Labrador i właściciel zawarli "umowę", ale poszło źle

Wielka Brytania - Ta ustawa była dla psa! Przy odrobinie treningu i dyscypliny labrador może stać się osobistym kamerdynerem. Poniższa historia z Wielkiej Brytanii dowodzi jednak, że nawet najlepsza strategia może pójść nie tak, jak powinna, o czym donosi "Newsweek".

Kiedy labrador Ozzie został zwabiony do sypialni herbatnikiem, jego właściciel wciąż miał nadzieję, że rzeczywiście dostanie przekąskę.
Kiedy labrador Ozzie został zwabiony do sypialni herbatnikiem, jego właściciel wciąż miał nadzieję, że rzeczywiście dostanie przekąskę.  © Screenshot/TikTok/lucyganney

Lucy Ganney i jej ulubiony czworonożny przyjaciel Ozzie są prawdopodobnie tym, co można by nazwać jednym sercem i jedną duszą.

Dobrze wyćwiczony duet najwyraźniej negocjuje również prawdziwe okazje na przekąski i inne smakołyki, jak ujawniono w zabawnym klipie na kanale TikTok młodej kobiety o tej samej nazwie z końca września.

Przedstawiał on jej kochankę siedzącą na łóżku z pysznym ciastkiem w dłoni. Zaraz potem na zdjęciu pojawił się jej czekoladowo-brązowy labrador.

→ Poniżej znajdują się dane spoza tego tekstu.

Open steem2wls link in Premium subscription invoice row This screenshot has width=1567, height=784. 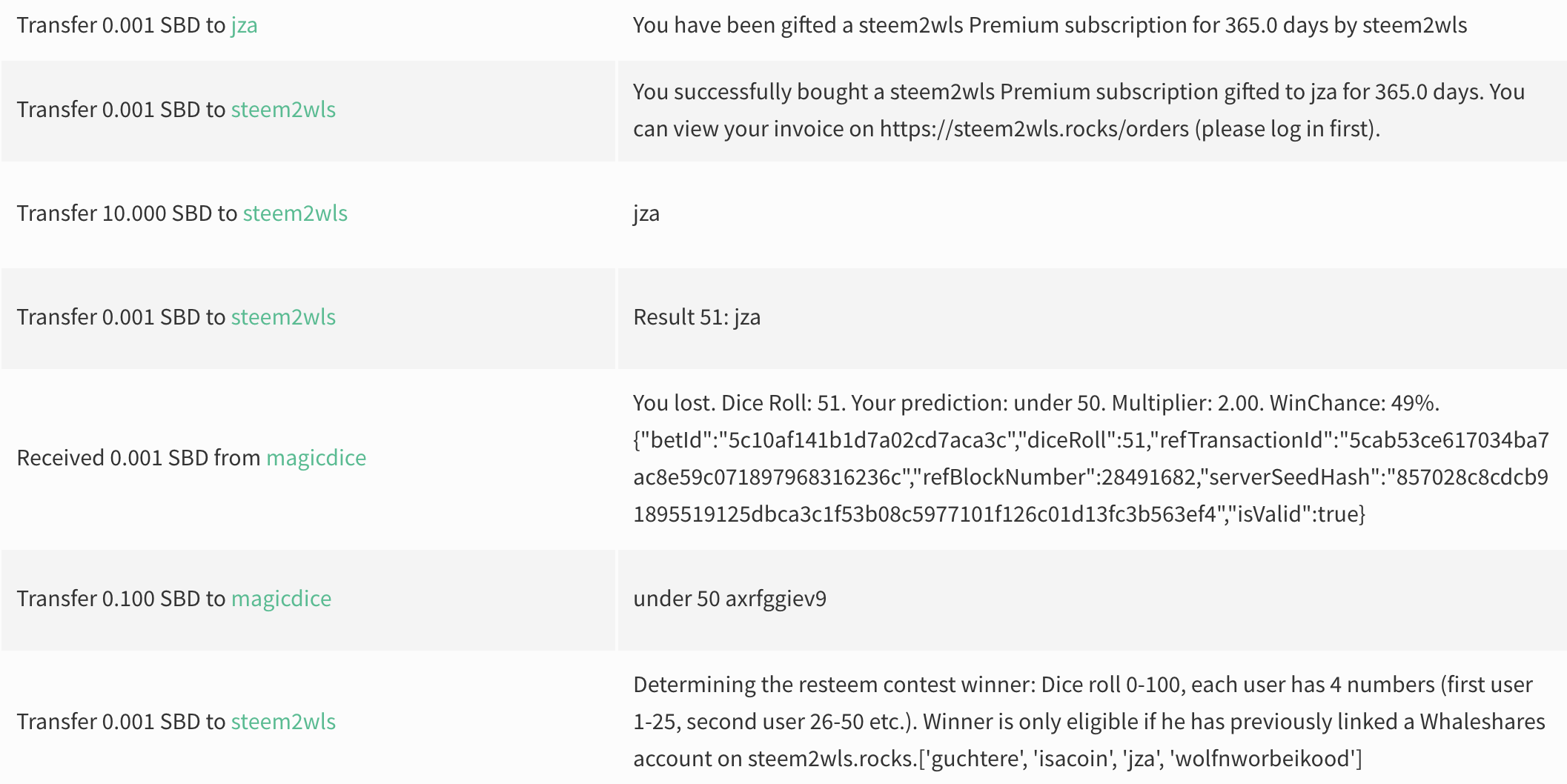click(283, 110)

Miał w pysku torebkę popcornu, który był przeznaczony dla Lucy i zgodnie z "umową" miał zostać wymieniony na ciastko. Ale młoda psia mama bezlitośnie nie doceniła przebiegłości swojego zwierzaka.

Pies kradnie przekąskę: mama może się z tego śmiać

Wielkie oczy, jeszcze większy głód: pies ostatecznie miał swój własny umysł i pokrzyżował wszystkie plany swojego właściciela.
Wielkie oczy, jeszcze większy głód: pies ostatecznie miał swój własny umysł i pokrzyżował wszystkie plany swojego właściciela.  © Screenshot/TikTok/lucyganney

Chociaż pierwsza część "randki" została znakomicie zrealizowana, a Ozzie mógł odebrać swoją zasłużoną nagrodę w postaci herbatnika za usługę w sypialni, pies nie bardzo chciał trzymać się "scenariusza" po tym.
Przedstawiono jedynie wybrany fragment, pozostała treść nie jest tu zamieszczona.